This Week in Ridiculous Regulations
The 2023 Federal Register topped 10,000 pages on February 16. Inflation remained high, but is still below its peak. FTC Commissioner Christine Wilson resigned in protest over the agency’s recent power grabs. The GOOD Act, a regulatory oversight bill, was recently reintroduced in Congress. Meanwhile, agencies issued new regulations ranging from buying real estate to fluorescent lamp energy.
On to the data:
- Agencies issued 59 final regulations last week, after 65 the previous week.
- That’s the equivalent of a new regulation every two hours and 51 minutes.
- With 392 final regulations so far in 2023, agencies are on pace to issue 2,970 final regulations this year.
- For comparison, there were 3,168 new final regulations in 2022, and 3,257 new final regulations in 2021.

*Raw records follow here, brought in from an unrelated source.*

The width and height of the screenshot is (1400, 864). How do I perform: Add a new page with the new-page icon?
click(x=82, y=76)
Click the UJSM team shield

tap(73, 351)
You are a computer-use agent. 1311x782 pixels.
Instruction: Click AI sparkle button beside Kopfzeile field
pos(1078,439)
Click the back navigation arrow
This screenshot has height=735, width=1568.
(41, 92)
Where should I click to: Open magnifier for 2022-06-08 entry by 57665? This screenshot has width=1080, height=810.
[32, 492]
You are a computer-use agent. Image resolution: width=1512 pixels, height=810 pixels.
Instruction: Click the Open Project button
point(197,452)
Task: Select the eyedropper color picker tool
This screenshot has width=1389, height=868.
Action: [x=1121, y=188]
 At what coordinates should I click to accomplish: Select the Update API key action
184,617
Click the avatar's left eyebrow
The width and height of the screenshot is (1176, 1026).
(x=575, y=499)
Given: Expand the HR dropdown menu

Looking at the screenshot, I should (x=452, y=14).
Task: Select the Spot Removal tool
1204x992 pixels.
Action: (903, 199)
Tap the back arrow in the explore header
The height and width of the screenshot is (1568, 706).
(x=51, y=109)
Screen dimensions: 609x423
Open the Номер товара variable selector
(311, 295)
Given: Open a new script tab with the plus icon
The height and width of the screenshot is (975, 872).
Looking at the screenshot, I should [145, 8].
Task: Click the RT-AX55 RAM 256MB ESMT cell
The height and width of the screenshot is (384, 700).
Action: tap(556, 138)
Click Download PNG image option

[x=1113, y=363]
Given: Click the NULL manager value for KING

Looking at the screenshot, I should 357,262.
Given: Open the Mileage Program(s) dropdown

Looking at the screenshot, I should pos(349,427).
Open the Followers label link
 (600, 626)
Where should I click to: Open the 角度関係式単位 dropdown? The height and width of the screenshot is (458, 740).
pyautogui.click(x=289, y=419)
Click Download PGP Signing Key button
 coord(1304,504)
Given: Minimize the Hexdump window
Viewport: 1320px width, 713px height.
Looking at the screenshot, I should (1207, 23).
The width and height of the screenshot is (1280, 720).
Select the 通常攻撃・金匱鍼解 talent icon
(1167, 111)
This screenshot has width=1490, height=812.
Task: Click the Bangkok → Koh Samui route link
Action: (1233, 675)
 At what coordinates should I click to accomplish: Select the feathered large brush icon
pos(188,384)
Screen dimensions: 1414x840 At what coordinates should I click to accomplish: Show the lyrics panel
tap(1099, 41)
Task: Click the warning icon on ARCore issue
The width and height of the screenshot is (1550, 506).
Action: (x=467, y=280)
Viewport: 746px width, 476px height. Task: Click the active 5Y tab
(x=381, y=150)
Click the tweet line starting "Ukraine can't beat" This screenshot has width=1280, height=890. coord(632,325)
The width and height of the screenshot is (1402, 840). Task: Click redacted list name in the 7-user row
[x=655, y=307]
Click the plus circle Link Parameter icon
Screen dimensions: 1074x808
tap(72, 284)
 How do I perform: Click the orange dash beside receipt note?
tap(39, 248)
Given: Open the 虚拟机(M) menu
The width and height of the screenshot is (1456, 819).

- Agencies issued 34 proposed regulations in the Federal Register last week, after 34 the previous week.
- With 262 proposed regulations so far in 2023, agencies are on pace to issue 1,985 proposed regulations this year.
- For comparison, there were 2,044 new proposed regulations in 2022, and 2,094 in 2021.
- Agencies published 448 notices last week, after 460 notices the previous week.
- With 2,915 notices so far in 2023, agencies are on pace to issue 22,083 notices this year.
- For comparison, there were 22,505 notices in 2022, and 20,018 in 2021.
- Last week, 1,355 new pages were added to the Federal Register, after 1,544 pages the previous week.
- The average Federal Register issue in 2023 contains 317 pages.
- With 10,448 pages so far, the 2023 Federal Register is on pace for 79,152 pages.
- For comparison, the 2022 Federal Register totals 80,756 pages, and 2021’s is 74,352 pages. The all-time record adjusted page count (subtracting skips, jumps, and blank pages) is 96,994, set in 2016.
- Rules are called “economically significant” if they have costs of $100 million or more in a given year. There are five such rules so far in 2023, none in the last week.
- This is on pace for 38 economically significant regulations in 2023.
- For comparison, there were 43 economically significant rules in 2022, and 26 in 2021.
- The total estimated cost of 2023’s economically significant regulations so far ranges from $55.64 billion to $78.51 billion, according to numbers provided by the agencies themselves.
- For comparison, the running cost tally for 2022’s economically significant rules ranges from net costs of $45.28 billion to $78.05 billion. In 2021 net costs ranged from $13.54 billion to $19.36 billion. The exact numbers depend on discount rates and other assumptions.
- There were two regulations meeting the broader definition of “significant” last week, after none the previous week.
- So far this year, there are 27 new regulations meeting the broader definition of “significant.” This is on pace for 205 significant regulations in 2023.
- For comparison, there were 255 such new regulations in 2022, and 387 in 2021.
- So far in 2023, 91 new regulations affect small businesses, on pace for 689. Six of them are significant, on pace for 45.
- For comparison, in 2022 there were 912 rules affecting small businesses, 70 of them significant. 2021’s totals were 912 rules affecting small businesses, 101 of them significant.
Highlights from last week’s new regulations:
- The Small Business Administration is enlarging its definition of “small business” in order to make more businesses eligible for subsidies.
- Accelerated payments to certain government contractors who qualify as small businesses.
- HUD has inflation-adjusted its civil penalties.
- So has the Ocean Energy Management Bureau.
- Russian sanctions.
- Global terrorism sanctions.
- Two rules for Venezuelan sanctions.
- Procedures for terminating supplier contracts with the Coast Guard.
- New limits for gas pipeline projects.
- The Postal Service is removing certain Priority Mail International Regional Rate boxes.
- Sanctuary regulations for Flower Garden Banks National Marine Sanctuary.
- Implementing the Housing Opportunity Through Modernization Act.
- Connection assemblies for nuclear plants.
- Cyber security for nuclear reactors.
- Energy conservation standards for fluorescent lamps.
- Energy conservation standards for packaged terminal air conditioners and heat pumps.
- Comparison shopping for real estate.
- Macy’s July 4th fireworks show.
- Technical amendments to navigable waters regulations from the Coast Guard.
- Rules for reporting service performance from the Postal Service.
- Air plan approval for “innovative clean transit” in California.